● Work instruction
Set down again each entry exactly as it reads, pictures excluded.

——

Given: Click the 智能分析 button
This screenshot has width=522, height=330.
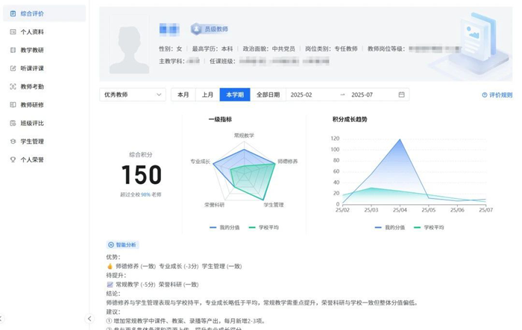Looking at the screenshot, I should click(123, 244).
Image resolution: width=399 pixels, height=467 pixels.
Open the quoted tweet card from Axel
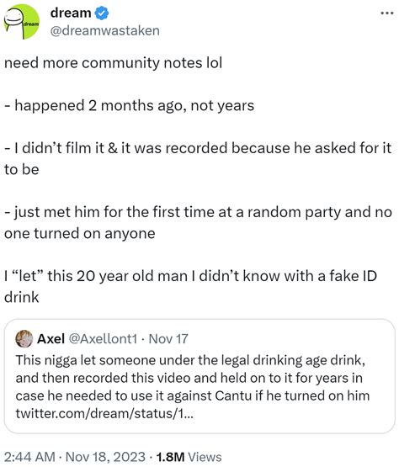[x=200, y=376]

——

● Solution
Given: Click the 智能分析 button
This screenshot has width=522, height=330.
Looking at the screenshot, I should click(123, 244).
Image resolution: width=399 pixels, height=467 pixels.
Open the quoted tweet card from Axel
[x=200, y=376]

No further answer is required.